• [The task]: Your task is to repeat exactly the lines below between the line holding "Instruction: Go back" and the line holding "Given: Open the Call Tree view selector", inclusive, and only those.

• [Supplied records]:
# # # # #

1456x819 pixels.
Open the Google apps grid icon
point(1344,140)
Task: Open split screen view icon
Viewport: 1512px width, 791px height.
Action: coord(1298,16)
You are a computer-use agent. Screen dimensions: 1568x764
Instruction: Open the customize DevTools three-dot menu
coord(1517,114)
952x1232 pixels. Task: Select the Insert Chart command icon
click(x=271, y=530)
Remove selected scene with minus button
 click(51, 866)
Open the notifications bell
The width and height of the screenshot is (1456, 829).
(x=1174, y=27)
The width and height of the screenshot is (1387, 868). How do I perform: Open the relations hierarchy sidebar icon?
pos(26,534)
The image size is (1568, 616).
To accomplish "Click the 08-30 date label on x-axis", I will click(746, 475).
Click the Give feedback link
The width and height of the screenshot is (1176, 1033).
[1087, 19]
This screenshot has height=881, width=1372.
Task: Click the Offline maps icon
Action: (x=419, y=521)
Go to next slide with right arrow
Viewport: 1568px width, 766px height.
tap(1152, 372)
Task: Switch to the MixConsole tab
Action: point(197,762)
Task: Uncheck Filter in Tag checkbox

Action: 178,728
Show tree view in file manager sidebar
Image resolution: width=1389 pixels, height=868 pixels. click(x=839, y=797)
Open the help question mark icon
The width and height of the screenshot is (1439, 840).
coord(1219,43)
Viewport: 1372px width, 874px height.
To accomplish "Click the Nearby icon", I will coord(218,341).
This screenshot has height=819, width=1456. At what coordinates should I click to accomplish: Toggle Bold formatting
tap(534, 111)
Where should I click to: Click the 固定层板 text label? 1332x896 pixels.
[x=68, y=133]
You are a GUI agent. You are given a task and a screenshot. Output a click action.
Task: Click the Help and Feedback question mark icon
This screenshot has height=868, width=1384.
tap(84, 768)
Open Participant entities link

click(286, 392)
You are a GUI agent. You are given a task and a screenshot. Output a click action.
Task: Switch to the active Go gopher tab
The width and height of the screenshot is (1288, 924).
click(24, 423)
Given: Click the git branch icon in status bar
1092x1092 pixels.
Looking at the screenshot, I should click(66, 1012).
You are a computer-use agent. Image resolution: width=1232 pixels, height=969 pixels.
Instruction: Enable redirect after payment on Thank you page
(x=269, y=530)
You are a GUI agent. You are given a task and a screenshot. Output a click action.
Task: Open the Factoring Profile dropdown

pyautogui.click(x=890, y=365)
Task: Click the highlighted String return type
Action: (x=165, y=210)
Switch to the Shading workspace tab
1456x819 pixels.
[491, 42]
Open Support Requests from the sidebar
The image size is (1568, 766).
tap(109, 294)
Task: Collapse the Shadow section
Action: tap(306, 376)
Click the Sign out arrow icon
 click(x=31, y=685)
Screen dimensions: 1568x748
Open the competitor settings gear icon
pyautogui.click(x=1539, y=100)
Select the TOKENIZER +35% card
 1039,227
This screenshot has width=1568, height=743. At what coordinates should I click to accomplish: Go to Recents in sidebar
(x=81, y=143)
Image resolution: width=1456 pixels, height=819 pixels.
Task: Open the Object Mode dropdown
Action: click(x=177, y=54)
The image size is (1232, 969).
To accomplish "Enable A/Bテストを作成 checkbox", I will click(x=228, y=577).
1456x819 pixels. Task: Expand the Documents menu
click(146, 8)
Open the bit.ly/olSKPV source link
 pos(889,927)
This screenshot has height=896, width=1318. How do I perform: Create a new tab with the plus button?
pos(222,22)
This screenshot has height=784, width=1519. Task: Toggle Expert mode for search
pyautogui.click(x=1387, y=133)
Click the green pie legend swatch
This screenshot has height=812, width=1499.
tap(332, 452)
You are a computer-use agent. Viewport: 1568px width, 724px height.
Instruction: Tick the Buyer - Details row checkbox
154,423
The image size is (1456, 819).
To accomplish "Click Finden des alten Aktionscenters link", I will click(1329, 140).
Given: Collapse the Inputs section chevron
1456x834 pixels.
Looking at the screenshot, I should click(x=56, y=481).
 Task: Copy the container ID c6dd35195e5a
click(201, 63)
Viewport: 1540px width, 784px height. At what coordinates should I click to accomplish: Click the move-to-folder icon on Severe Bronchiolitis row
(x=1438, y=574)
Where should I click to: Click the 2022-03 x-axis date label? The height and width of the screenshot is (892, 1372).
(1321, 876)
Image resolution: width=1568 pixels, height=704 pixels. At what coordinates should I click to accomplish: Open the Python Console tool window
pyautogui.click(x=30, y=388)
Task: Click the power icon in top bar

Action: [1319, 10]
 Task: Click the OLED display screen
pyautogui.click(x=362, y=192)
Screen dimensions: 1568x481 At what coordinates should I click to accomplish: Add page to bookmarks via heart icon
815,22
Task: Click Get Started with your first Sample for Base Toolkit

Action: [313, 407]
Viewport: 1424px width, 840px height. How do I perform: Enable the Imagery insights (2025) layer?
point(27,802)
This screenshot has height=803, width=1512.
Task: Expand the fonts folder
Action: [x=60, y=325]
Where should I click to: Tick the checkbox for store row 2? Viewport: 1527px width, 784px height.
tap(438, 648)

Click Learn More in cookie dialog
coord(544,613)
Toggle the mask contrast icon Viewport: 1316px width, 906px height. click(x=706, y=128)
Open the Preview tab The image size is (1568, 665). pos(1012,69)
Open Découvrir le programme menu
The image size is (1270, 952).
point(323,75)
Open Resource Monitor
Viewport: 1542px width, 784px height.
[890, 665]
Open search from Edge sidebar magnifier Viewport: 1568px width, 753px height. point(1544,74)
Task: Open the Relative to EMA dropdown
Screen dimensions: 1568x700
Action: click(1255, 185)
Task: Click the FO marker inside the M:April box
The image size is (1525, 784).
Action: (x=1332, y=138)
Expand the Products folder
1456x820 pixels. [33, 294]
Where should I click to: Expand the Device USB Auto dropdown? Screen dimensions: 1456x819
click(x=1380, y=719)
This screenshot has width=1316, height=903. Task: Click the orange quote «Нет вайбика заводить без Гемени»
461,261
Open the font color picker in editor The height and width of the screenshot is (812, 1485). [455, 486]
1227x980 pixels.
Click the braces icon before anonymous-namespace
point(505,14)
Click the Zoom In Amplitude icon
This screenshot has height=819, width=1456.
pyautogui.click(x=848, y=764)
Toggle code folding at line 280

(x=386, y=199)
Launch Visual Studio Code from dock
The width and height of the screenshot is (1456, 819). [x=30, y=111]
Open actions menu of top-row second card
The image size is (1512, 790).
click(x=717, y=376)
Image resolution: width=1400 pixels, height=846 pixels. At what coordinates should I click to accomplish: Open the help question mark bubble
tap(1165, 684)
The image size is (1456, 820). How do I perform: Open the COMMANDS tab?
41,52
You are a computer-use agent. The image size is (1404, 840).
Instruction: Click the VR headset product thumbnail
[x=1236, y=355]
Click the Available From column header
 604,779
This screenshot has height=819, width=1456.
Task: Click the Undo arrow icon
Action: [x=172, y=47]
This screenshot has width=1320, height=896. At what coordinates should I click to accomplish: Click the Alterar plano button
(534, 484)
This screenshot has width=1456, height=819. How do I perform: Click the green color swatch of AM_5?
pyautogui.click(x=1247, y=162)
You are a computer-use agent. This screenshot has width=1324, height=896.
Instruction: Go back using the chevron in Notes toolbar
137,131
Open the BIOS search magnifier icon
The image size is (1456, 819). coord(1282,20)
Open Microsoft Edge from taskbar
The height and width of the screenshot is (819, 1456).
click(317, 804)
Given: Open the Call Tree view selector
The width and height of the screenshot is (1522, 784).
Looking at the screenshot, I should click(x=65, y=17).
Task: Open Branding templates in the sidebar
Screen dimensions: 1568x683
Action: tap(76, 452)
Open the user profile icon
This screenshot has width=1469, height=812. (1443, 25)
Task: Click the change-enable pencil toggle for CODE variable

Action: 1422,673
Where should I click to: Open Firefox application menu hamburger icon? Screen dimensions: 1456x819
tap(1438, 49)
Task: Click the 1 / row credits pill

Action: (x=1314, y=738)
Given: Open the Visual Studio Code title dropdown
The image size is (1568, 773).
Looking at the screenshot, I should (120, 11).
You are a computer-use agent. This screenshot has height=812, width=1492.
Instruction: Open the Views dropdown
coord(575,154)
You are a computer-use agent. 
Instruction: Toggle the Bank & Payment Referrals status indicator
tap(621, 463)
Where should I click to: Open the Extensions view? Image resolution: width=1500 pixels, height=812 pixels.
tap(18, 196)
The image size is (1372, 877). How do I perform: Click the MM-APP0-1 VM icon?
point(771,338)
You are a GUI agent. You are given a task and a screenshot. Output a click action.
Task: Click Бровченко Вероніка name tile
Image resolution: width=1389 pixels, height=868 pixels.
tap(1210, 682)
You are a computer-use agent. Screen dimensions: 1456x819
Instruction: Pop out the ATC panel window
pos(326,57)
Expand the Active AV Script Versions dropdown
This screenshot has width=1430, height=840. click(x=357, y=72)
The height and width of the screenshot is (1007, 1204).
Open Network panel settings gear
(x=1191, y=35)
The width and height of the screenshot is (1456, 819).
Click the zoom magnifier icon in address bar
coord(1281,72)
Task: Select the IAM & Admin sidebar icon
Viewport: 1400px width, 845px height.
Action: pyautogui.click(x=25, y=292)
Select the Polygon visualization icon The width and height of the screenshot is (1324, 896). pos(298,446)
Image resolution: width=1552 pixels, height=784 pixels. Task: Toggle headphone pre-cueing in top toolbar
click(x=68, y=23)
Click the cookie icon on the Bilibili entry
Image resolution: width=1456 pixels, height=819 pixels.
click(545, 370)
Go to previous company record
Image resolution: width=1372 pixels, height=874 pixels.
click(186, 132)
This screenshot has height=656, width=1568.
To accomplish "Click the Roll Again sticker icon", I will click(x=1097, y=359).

# # # # #

• [Your response]:
Instruction: Go back using the chevron in Notes toolbar
137,131
Open the BIOS search magnifier icon
The image size is (1456, 819). coord(1282,20)
Open Microsoft Edge from taskbar
The height and width of the screenshot is (819, 1456).
click(317, 804)
Given: Open the Call Tree view selector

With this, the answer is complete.